Sabucco hopes their process becomes a blueprint for other neighborhoods that are hoping to implement similar plans.
“We can help each other,” she said. “I might not have the answer, but I can point you in the right direction. If we all do that for each other, it’s a wonderful thing.”
It was important to residents that the park be accessible for the elderly and persons with disabilities. (Sabucco’s youngest grandchild uses a wheelchair). The park also incorporates environmentally friendly practices, including a rain barrel, because “we have a responsibility to leave this earth better than we found it,” she said.

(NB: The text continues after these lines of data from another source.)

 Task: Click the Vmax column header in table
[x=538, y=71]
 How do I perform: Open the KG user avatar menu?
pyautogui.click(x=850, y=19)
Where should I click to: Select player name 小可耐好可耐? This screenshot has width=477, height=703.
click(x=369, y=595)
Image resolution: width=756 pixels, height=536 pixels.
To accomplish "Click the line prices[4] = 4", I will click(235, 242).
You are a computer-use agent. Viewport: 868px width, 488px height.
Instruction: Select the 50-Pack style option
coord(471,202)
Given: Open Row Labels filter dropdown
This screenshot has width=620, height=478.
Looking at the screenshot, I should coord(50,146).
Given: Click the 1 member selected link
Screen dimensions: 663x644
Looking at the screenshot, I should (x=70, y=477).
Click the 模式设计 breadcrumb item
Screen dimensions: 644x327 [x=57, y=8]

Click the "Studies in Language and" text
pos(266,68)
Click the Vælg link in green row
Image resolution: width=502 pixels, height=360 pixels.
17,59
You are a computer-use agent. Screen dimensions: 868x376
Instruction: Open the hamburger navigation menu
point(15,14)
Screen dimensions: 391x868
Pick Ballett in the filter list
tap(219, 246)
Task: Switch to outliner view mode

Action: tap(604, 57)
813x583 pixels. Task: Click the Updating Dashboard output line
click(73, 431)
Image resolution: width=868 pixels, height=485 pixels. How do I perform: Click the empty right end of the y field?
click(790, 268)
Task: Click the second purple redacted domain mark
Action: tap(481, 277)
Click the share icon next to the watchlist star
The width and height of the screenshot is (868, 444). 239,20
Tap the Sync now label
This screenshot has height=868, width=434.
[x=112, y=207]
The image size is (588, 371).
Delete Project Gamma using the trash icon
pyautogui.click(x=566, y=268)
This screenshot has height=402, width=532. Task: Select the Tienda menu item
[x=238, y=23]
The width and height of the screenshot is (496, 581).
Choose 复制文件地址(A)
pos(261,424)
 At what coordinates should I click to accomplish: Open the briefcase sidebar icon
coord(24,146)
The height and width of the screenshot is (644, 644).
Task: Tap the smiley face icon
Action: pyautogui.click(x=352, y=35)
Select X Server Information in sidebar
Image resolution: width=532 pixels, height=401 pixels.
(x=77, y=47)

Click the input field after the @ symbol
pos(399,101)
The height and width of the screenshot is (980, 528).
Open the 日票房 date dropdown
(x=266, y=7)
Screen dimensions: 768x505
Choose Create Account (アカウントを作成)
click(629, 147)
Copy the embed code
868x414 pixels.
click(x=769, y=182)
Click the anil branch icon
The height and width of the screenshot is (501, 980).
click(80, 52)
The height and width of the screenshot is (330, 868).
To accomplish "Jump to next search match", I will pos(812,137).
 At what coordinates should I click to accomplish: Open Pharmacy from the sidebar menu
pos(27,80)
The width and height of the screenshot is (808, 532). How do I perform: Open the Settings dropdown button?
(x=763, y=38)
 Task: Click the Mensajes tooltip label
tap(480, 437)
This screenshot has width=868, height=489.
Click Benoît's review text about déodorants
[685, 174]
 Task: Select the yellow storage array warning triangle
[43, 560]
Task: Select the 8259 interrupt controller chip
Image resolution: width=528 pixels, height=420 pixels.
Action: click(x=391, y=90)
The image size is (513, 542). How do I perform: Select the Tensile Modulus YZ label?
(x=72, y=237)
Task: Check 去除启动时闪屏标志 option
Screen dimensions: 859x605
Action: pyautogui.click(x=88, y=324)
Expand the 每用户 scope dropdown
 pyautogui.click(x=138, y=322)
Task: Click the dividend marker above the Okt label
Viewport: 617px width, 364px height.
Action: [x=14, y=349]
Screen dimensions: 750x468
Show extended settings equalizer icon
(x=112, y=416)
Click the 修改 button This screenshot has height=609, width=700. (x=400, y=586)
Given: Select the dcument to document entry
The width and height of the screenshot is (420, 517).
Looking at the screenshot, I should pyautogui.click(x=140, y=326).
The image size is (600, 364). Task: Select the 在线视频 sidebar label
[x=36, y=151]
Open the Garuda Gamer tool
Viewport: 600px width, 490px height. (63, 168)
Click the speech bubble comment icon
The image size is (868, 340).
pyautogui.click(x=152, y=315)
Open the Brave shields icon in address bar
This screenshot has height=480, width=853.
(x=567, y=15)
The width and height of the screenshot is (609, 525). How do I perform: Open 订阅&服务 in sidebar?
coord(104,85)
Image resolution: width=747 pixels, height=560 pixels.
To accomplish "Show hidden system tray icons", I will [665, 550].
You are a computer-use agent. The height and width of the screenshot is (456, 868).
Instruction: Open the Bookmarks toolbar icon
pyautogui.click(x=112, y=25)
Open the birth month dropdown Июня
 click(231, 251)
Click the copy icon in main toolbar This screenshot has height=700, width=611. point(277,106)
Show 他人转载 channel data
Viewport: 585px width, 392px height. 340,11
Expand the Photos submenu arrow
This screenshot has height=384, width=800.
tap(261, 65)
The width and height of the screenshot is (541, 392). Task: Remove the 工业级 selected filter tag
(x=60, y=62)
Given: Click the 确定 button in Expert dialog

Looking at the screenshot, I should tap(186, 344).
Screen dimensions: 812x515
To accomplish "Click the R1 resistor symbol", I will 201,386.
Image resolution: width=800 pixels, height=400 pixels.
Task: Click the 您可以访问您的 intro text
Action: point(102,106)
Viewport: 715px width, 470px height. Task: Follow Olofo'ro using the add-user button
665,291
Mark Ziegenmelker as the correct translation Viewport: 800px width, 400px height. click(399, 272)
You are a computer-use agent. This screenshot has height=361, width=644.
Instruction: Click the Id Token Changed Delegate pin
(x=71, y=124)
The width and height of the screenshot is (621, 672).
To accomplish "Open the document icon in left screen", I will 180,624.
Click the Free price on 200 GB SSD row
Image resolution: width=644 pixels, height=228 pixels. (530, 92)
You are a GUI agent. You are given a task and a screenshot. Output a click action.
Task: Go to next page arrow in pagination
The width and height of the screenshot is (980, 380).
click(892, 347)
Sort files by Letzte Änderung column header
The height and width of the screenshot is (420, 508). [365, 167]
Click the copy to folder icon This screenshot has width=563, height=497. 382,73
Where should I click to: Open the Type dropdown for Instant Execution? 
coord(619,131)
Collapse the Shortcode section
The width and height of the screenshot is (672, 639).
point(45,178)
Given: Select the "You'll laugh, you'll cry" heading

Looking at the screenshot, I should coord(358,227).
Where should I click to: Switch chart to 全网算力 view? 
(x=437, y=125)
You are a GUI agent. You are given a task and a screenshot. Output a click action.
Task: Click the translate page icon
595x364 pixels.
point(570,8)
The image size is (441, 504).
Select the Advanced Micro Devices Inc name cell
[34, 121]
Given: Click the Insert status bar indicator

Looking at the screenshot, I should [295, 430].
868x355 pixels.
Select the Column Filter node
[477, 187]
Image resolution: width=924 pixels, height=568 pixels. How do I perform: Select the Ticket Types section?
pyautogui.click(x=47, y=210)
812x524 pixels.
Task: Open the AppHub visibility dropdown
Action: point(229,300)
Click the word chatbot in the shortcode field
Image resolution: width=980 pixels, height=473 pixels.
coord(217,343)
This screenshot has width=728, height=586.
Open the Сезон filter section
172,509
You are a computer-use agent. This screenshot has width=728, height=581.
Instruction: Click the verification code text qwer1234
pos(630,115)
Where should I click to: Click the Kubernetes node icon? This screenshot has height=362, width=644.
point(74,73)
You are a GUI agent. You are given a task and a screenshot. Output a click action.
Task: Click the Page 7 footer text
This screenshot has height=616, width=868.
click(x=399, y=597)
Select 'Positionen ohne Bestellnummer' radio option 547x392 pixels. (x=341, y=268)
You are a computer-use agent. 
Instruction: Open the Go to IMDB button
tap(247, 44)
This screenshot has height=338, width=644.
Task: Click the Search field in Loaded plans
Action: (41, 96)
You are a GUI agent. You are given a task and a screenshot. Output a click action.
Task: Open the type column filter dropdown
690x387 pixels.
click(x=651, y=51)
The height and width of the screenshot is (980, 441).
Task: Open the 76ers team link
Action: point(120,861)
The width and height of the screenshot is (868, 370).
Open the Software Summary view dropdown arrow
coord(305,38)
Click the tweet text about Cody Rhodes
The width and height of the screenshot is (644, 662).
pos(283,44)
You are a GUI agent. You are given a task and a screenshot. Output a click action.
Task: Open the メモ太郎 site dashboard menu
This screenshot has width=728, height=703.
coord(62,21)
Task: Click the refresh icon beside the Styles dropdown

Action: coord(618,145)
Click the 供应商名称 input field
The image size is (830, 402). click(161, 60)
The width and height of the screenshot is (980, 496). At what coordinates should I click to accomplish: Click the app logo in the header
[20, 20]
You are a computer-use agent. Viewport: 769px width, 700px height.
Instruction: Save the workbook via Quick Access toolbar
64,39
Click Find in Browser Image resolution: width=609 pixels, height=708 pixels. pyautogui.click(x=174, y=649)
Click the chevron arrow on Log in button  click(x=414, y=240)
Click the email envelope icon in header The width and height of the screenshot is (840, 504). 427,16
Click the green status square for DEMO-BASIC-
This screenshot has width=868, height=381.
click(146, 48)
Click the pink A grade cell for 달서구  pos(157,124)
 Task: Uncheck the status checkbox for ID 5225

Today, she said it’s clear the park is enjoyed by many. The other day, she says, three women brought some macaroni and cheese and enjoyed a game of Yahtzee under the pavilion. As Sabucco walks through the park (after mowing it herself), several neighbors wave hello or shout greetings.
She admits that some of her neighbors thought she was “crazy” when she came to them with the plan, but she knew she would see it through.
“I gave everyone my word,” she said.
Tim Curran, who lives a few blocks away, often rides his bike to the park and helps with the upkeep, watering plants using water collected in the rain barrels or picking weeds. He said Sabucco was definitely “the right girl for the job.”
“This is a really cool idea to get people in the neighborhood to get to know each other,” he said.
“And it’s working.”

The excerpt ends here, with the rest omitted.